How far above and beyond the license law duties do you expect your salesperson to go? We generally think of someone that goes above and beyond to be providing exemplary service. But sometimes too far is TOO FAR. Your Realtor should not be expected to mow your lawn, or paint your family room walls, or steam clean the carpeting. They are not the person to ask if you have the right to open up a goat milk farm on the property you want to buy. But they can hopefully point you in the right direction. I often will agree to, or offer to do a few extra things, but I cannot certify that the roof of the home is in good shape. I cannot state with certainty what will happen in the vacant land across the street. Yes it could become a bunch of warehouses with auto body shops or a refuse transfer station. Ask questions.

Heaven forbid a salesperson has had a complaint filed against them or someone sues them for some real estate related reason. Is it OK to ask the Realtor you are thinking of hiring to tell you about all complaints and/or lawsuits they have been involved in? If I am your Realtor, you have the right to know and I will tell you.
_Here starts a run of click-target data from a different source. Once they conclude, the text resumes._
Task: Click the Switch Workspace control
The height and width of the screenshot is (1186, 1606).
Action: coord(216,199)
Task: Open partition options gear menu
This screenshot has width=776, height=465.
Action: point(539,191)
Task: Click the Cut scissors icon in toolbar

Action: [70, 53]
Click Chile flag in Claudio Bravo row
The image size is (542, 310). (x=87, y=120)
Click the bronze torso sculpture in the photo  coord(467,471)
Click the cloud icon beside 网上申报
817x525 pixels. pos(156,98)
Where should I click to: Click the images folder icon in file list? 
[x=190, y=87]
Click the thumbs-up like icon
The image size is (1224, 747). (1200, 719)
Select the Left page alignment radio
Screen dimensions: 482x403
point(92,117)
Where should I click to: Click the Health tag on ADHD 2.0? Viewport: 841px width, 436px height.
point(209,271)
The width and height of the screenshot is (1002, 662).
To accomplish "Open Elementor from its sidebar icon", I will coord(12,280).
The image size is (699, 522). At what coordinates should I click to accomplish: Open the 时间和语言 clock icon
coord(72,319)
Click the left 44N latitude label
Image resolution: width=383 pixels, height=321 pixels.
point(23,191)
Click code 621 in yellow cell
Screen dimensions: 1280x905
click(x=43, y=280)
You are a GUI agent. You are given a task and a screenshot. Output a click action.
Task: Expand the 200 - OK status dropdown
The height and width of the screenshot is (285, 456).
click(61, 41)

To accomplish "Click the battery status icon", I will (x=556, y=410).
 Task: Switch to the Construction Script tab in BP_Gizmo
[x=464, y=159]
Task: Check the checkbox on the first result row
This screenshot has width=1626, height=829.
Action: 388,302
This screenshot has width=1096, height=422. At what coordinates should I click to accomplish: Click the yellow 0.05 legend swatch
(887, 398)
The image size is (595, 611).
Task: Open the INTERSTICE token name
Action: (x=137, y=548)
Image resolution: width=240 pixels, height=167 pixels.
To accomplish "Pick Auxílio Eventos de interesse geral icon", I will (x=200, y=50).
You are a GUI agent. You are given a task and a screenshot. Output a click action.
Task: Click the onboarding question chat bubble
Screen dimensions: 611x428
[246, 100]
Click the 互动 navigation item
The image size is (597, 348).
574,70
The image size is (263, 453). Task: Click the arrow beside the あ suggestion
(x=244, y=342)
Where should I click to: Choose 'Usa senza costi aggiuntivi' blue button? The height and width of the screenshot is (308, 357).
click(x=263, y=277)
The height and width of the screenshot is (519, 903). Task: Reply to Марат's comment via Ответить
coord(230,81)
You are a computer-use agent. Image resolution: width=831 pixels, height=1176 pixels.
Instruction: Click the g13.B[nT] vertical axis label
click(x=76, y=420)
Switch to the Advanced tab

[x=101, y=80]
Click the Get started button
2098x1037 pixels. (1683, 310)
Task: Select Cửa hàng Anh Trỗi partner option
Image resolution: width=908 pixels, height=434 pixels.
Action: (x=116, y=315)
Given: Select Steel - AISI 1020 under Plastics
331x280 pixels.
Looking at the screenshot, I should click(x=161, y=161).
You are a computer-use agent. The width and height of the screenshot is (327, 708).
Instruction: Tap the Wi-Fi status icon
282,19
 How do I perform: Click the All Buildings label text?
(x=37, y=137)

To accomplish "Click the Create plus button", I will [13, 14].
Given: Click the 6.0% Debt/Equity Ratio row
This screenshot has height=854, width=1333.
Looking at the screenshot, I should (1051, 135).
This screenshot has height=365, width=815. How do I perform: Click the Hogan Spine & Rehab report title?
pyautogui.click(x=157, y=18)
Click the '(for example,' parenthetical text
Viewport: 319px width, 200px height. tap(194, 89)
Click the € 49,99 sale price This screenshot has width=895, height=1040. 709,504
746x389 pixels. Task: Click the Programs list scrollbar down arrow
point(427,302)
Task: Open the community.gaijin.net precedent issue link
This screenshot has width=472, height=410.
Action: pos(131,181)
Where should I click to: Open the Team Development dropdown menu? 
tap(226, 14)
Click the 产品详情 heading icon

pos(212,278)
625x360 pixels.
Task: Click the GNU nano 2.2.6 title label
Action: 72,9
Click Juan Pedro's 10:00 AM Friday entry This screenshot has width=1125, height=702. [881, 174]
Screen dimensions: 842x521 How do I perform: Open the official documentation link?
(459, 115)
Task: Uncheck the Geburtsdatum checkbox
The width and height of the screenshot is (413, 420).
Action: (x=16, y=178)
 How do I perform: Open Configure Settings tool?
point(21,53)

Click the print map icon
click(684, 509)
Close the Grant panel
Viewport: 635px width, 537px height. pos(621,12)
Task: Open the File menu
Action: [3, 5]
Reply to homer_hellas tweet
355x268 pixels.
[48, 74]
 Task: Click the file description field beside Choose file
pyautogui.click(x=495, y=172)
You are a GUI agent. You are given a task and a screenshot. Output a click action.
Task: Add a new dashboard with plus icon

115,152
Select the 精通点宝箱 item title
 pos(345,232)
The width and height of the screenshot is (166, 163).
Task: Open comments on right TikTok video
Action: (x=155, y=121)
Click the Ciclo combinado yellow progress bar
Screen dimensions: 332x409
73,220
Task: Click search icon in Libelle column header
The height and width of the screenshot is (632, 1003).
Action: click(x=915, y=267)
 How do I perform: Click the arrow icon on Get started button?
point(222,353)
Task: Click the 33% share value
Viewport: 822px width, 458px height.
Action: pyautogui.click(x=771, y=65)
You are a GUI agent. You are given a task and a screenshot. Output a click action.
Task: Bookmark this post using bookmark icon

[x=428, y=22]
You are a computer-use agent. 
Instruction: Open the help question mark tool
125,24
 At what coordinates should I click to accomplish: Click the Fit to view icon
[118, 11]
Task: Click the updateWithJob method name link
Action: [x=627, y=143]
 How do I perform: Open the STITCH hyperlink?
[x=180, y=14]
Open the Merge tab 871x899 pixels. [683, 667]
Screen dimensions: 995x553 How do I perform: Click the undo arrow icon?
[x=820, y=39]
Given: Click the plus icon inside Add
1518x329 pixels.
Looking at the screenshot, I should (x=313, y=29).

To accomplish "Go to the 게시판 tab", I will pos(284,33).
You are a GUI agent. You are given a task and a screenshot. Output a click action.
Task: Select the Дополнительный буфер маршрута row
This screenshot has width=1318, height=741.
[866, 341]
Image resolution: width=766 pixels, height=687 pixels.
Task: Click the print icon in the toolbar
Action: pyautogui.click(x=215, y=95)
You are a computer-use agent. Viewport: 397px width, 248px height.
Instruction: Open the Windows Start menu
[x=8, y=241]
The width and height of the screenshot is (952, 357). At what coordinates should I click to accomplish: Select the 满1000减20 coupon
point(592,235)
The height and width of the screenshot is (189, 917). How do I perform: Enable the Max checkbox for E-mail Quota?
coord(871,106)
Are commissions and fees negotiable? Some are and some are not. Some Realtors and salespeople will negotiate and some will not. All I want to add about that is the professional that says they will do it for less may not provide the same service and guide you through the process quite as effectively as the more expensive one would. I am not a discount broker. They are out there. If you think you only want to pay $2000 and everyone is quoting more, best to confirm what the lower fee will get you, and confirm what is not included. As with so many of these things, you usually get what you pay for. Is the best Realtor the most expensive one? No, the best one is the one you trust and that gets the job done on time.

The cost of disruption

The tech world and its pundits talk about which industry will be disrupted next. Travel agencies are a mere shadow of their former stature. Many industries (banks for example) have consolidated wealth and market share and are doing well with far fewer employees. The taxi cab industry is a recent example of disruption, as is the lodging industry. Real estate has some proximity to lodging in that residential (and commercial) properties may be purchased with the goal of short term rentals in mind. You know the names: VRBO, Airbnb, etc. Not everyone lives the glorious life of an owner-occupant that never has house guests. Some open up one bedroom and one bath to paying visitors, sharing the kitchen, while others take a vacation from home and lease their castle for 10 days, making enough money to pay 3 months of mortgage payments. This cost of disruption is still being calculated, as opponents to short term rentals in residential areas fear the end of their peaceful and safe living environment. Those in favor see a better experience in the area they are visiting and are glad to pay rent to a homeowner instead of a international (or local) lodging company.

Certainly some people who lease for a short time are potentially bothersome to the nearby homes and residents. The popular “bad” image is a group of frat boys partying all night with loud music and shouting, leaving beer cans strewn about the yard, Yes, that can happen, but likely most people are families or couples vacationing in an area they want to visit. They will dine out and visit shops, galleries, cultural sites and museums, imbibe at the local pubs, hike the Dale Ball trails and hopefully take home some merchandise. Maybe more importantly they will want to return again in the near future.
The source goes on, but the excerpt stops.